Entries on where items appear:
★ ★ ★ ★

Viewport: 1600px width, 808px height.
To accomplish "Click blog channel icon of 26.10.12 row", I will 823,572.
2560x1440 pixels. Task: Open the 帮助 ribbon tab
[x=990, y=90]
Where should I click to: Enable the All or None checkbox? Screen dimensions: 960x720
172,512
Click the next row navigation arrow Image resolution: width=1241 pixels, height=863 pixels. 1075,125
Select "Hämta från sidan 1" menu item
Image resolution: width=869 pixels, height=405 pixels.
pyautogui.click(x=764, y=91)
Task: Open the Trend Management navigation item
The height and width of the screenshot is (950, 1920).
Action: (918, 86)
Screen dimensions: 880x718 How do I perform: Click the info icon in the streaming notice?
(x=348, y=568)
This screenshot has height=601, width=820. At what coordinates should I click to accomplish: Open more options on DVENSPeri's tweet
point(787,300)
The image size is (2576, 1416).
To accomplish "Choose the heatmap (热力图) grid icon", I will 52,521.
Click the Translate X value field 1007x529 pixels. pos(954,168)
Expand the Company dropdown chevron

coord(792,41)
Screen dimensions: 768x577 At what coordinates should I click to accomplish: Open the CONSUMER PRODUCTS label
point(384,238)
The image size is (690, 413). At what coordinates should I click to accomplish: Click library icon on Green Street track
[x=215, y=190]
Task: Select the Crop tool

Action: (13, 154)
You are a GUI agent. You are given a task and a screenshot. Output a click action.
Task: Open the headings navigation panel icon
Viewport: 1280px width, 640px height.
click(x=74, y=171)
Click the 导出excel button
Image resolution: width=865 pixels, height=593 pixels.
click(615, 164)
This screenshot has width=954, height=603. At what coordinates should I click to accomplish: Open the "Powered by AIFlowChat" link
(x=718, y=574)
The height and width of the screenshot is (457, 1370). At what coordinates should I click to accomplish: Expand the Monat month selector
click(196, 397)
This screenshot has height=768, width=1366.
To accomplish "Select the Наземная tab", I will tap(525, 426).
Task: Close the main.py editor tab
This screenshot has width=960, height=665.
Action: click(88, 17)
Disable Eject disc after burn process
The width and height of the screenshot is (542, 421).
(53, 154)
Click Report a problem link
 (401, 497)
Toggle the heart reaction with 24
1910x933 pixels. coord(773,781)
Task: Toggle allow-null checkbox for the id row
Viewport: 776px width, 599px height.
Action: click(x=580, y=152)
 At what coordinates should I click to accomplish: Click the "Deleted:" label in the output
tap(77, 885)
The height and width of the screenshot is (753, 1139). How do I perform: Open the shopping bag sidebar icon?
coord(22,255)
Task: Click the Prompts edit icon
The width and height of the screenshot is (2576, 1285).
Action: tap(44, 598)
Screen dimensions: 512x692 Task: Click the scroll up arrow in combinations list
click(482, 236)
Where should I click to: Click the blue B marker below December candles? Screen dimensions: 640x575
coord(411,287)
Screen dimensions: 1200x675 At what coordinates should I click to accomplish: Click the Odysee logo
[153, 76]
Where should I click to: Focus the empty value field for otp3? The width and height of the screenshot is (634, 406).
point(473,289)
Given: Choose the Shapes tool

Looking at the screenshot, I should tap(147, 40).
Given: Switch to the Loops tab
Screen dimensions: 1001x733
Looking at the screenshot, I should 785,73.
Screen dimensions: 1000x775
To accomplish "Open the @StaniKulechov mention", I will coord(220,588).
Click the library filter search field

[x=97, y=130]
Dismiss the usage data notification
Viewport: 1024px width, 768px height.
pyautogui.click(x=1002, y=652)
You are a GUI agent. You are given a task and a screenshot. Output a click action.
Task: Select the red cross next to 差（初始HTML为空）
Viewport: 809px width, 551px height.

★ ★ ★ ★

Print the data exactly, everything from the start of the data down to the line that contains "(x=348, y=568)".

Viewport: 1600px width, 808px height.
To accomplish "Click blog channel icon of 26.10.12 row", I will 823,572.
2560x1440 pixels. Task: Open the 帮助 ribbon tab
[x=990, y=90]
Where should I click to: Enable the All or None checkbox? Screen dimensions: 960x720
172,512
Click the next row navigation arrow Image resolution: width=1241 pixels, height=863 pixels. 1075,125
Select "Hämta från sidan 1" menu item
Image resolution: width=869 pixels, height=405 pixels.
pyautogui.click(x=764, y=91)
Task: Open the Trend Management navigation item
The height and width of the screenshot is (950, 1920).
Action: (918, 86)
Screen dimensions: 880x718 How do I perform: Click the info icon in the streaming notice?
(x=348, y=568)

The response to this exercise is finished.